Wow, adorei tudo o que li e não esperava. Vim graças a uma indicação de uma amiga importante para mim e que tem um excelente senso crítico, e sim, ela estava certa. Valeu a pena ler cada uma de suas palavras, as devorar e trazer consigo junto ao peito, mas sabe o que é o mais engraçado nisso tudo? Me identificar com o Max e seu desejo de morrer. Acho que desde muito novo ele, lá em outubro de 93 aos 9 anos, ele desejava isso, sumir, desaparecer. Morrer, algo que buscou em cada um de seus papéis a medida que os interpretava até ter coragem de dar fim ao que parecia tanto almejava: ele próprio. Até porque não são todos que gostam de brincar de viver. Olha, meu parabéns por sua história, eu gostei dela demais, muito mesmo. Até mais ( ˘ ³˘)♥
Rodrigo Borges Rodrigo Borges
Meus parabéns. Fiquei interessado pela história sem mesmo ler a sinopse, levei adiante mesmo tendo que acordar cedo no dia seguinte. Bom trabalho!!

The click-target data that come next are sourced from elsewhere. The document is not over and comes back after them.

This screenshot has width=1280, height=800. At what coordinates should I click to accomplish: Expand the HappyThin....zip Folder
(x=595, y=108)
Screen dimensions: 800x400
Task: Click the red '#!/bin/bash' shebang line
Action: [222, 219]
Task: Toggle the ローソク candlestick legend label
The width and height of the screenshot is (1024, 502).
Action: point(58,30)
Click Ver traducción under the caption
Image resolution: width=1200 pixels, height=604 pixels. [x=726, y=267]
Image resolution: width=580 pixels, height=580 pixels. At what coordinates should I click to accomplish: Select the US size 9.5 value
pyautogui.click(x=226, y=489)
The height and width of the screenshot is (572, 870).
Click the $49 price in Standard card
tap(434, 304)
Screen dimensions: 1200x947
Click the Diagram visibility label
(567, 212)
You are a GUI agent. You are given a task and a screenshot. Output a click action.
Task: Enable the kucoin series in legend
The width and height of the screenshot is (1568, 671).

21 de Outubro de 2019 às 22:35
Billy Who Billy Who
Maravilhoso. O tipo de leitura que você começa a ler com interesse na sinopse e devora cada frase se sentindo empolgar. Os personagens são vivos, as cenas bem feitas com esse mesclar inocente do passado com o tragi-comico da atuação do Max como cadáver. Eu amei cada linha, é o tipo de leitura que arrebata, e a última frase é a cereja do bolo. Meus parabéns.